Archiwa miesięczne: Październik 2019

32. Wyrok TSUE a sprawa kredytów denominowanych.

W dniu dzisiejszym, 3 października A.D. 2019 roku, Trybunał Sprawiedliwości UE wydał wyrok o przełomowym znaczeniu dla posiadaczy tzw. kredytów we frankach. TSUE, na kanwie sprawy o tzw. kredyt indeksowany (d. Polbank), potwierdził oczekiwane stanowisko, że nie można uzupełniać nieuczciwych (niedozwolonych) postanowień umownych innymi rozwiązaniami, o ile nie zgodziłby się na to sam konsument. W praktyce wyrok ten znacząco ułatwi wygrywanie spraw z bankami w sprawach dotyczących umów o kredyty indeksowane.  Co to oznacza, napisałem we wcześniejszym poście. Mimo jednak, że wyrok TSUE dotyczył akurat kredytu indeksowanego, stanowisko tam zawarte odnosi się do wszystkich umów, w tym do umów o kredyty denominowane. Jego wpływ na te umowy, ze względu na nieco inną ich konstrukcję prawną, będzie nieco inny. Szczegóły poniżej.

 

W sensie ekonomicznym kredyty indeksowane (zwane również waloryzowanymi) i denominowane były tym samym. Kredytobiorca otrzymał złotówki i miał zwracać co do zasady złotówki z tym że nie w kwocie otrzymanej od banku, ale uzależnionej od ustalanego przez bank kursu CHF. Produkty te zostały jednak inaczej „opakowane” prawnie. O ile w przypadku kredytów indeksowanych bank – akurat uczciwie – wskazał w umowie, że jest to kredyt w kwocie PLN, o tyle w przypadku kredytów denominowanych uczciwości zabrakło i w tej kwestii. Bank w tych umowach określił bowiem, że kredyt jest udzielany w walucie CHF (dlaczego to nie jest prawdą tłumaczyłem już  w poście nr 13 i 29). Jednocześnie zapisując, że wypłaci wyłącznie złotówki w wysokości wyznaczanej przez ustalany przez bank kurs kupna obowiązujący w dniu wypłaty tychże złotówek.   I właśnie ze względu na to odmienne „opakowanie prawne” przypadek kredytów denominowanych w kontekście argumentu nieuczciwości (abuzywności) postanowień umownych przedstawia się nieco inaczej. W mojej ocenie scenariusze są trzy (acz nie wykluczam innych).

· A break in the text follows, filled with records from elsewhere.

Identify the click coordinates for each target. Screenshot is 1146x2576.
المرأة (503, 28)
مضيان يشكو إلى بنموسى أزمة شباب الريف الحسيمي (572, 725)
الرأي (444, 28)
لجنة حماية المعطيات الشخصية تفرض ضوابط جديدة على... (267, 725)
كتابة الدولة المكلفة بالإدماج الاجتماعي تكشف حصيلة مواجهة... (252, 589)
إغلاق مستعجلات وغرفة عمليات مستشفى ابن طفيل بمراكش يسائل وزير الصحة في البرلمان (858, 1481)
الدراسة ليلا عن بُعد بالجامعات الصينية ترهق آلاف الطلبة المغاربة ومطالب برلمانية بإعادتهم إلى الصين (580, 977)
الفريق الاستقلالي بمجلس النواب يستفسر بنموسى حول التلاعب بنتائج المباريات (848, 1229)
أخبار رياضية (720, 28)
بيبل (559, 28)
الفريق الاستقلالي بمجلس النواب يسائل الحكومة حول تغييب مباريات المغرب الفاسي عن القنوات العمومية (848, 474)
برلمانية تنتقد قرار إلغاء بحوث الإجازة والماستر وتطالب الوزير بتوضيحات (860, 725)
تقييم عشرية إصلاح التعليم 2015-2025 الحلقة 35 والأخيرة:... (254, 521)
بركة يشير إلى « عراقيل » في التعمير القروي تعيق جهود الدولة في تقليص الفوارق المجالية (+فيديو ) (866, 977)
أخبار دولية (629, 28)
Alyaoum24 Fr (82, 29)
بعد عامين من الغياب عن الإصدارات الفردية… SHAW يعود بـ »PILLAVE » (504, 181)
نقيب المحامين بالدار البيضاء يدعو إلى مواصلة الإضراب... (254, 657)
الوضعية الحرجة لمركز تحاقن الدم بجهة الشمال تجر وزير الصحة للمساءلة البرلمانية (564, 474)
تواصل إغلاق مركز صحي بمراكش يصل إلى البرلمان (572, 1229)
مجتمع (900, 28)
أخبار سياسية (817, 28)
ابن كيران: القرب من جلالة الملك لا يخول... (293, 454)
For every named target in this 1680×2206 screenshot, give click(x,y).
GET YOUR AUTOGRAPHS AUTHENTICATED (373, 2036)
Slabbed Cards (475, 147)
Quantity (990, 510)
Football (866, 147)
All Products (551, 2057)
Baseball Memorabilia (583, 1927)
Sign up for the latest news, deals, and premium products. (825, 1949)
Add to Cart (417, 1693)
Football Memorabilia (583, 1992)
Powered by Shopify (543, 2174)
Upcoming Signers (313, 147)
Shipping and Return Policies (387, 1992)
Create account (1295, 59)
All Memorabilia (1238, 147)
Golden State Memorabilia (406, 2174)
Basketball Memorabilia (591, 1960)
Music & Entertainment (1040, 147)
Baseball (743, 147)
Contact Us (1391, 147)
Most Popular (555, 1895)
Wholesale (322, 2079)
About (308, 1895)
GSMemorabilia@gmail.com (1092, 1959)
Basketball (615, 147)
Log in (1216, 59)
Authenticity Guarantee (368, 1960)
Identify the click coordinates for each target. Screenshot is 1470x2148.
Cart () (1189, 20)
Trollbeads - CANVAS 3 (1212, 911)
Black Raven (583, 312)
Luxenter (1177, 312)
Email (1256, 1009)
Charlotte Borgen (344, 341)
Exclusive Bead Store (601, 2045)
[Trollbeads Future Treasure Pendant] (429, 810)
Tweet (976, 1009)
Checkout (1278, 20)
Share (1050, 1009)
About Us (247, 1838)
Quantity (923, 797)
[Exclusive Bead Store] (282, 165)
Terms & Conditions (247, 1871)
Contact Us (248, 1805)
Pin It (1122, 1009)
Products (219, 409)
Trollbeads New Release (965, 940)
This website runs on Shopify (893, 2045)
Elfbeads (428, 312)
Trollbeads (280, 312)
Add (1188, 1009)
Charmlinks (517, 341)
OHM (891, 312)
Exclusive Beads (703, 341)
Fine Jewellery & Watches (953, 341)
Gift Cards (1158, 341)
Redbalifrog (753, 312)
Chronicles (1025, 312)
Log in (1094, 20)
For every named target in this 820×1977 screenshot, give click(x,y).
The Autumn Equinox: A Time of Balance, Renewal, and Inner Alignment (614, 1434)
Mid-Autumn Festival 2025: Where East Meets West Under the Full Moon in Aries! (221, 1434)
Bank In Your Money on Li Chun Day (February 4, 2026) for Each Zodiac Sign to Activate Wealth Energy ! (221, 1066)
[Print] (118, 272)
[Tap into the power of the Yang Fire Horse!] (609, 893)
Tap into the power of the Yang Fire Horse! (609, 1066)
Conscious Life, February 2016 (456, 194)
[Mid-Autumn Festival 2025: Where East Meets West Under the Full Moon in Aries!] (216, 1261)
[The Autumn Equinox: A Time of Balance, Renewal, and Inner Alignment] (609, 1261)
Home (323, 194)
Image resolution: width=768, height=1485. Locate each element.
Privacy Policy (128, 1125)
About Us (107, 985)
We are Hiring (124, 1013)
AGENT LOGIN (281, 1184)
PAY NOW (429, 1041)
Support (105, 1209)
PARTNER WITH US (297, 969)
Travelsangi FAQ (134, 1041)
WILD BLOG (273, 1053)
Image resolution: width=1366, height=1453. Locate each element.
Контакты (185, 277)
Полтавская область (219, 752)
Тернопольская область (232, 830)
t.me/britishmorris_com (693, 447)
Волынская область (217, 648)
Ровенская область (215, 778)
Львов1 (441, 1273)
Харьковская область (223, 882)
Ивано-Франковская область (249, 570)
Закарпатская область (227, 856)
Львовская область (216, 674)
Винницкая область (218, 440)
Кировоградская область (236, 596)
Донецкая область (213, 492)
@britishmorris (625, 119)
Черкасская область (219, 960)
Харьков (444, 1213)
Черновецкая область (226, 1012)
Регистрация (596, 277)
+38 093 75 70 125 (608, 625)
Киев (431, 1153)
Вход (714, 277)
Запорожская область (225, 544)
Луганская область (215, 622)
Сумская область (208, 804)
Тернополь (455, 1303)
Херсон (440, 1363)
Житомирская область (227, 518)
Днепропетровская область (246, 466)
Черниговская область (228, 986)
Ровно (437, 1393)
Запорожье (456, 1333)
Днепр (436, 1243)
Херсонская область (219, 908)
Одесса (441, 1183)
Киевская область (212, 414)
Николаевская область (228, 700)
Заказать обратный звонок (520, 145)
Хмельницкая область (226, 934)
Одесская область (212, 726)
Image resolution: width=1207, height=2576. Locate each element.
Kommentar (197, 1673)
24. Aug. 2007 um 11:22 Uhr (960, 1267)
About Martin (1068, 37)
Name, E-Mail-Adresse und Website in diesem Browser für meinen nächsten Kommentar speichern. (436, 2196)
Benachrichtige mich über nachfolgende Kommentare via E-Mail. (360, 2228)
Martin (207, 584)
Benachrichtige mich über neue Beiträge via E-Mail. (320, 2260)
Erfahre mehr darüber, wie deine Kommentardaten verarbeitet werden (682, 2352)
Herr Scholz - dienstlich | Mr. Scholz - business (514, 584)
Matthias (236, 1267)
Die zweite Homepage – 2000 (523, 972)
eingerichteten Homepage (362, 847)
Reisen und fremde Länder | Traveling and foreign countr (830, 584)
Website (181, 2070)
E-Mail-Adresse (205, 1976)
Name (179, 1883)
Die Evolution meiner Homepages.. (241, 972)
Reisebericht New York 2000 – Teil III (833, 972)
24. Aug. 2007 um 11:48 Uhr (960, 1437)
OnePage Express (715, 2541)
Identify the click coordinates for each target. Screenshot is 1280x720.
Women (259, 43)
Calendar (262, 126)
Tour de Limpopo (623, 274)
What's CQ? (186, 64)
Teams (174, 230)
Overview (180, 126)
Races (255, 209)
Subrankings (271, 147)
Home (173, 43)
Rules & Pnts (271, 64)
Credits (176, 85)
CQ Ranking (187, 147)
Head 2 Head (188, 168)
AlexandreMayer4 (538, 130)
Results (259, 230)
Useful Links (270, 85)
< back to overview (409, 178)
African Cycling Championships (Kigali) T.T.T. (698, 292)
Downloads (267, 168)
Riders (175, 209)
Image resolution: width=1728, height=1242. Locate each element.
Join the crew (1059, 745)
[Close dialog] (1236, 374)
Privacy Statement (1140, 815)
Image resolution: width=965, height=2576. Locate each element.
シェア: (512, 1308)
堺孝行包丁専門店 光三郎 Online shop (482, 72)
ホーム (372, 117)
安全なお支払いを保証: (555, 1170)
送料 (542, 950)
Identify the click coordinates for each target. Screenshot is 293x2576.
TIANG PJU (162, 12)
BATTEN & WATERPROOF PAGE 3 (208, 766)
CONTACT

Scenariusz 1: nieważność umowy, ewentualnie uznanie jej za niezawartą – przy opcji zakładającej, że bank nie zobowiązał się do udzielenia kredytu w walucie CHF

Scenariusz, w którym umowa o kredyt denominowany zostaje uznana za nieważną jest prawdopodobny wyłącznie w sytuacji, gdyby sąd uznał, że kredyt denominowany nie jest kredytem udzielonym w walucie CHF, a kredytem w złotówkach. Przy takim scenariuszu co prawda w mojej ocenie umowa winna być uznana za nieważną ze względu na nieokreślenie w umowie kwoty złotych a tym samym jej sprzeczność z prawem bankowym (w tym kontekście zachęcam do lektur wpisów nr 13 i 29). Niemniej wyeliminowanie z umowy klauzuli przeliczeniowej, na mocy której wypłacana kwota kredytu miała być ustalona w oparciu o kurs kupna ustalany przez bank  znany w dniu wypłaty, dodatkowo wzmacniałby ten zarzut. Brak takiej klauzuli oznaczałoby bowiem, że umowa nie tylko nie określa kwoty kredytu, ale  nawet nie przewiduje możliwości ustalenia wypłacanej kwoty kredytu.  Brak w umowie nawet warunków określających sposób wyliczenia wypłacanej kwoty kredytu oznaczałby nie tylko jej sprzeczność z art. 69 ust. 1 i ust. 2 pkt 2 ustawy Prawo bankowe, stawiających wymóg zobowiązania się banku poprzez umowę do oddania do dyspozycji kredytobiorcy kwoty środków pieniężnych i określenia kwoty kredytu (o czym pisałem w poście nr 13). Oznaczałoby to przede wszystkim, że strony nie uzgodniły najważniejszego elementu umowy kredytu, tj. kwoty środków pieniężnych które bank miałby wypłacić kredytobiorcy. To zaś, zgodnie z dominującą wykładnią prawa, oznaczałoby , że strony nie zawarły skutecznie umowy. Te bowiem, jako warunek zawarcia umowy, wymagają uzgodnienia wszystkich jej istotnych postanowień.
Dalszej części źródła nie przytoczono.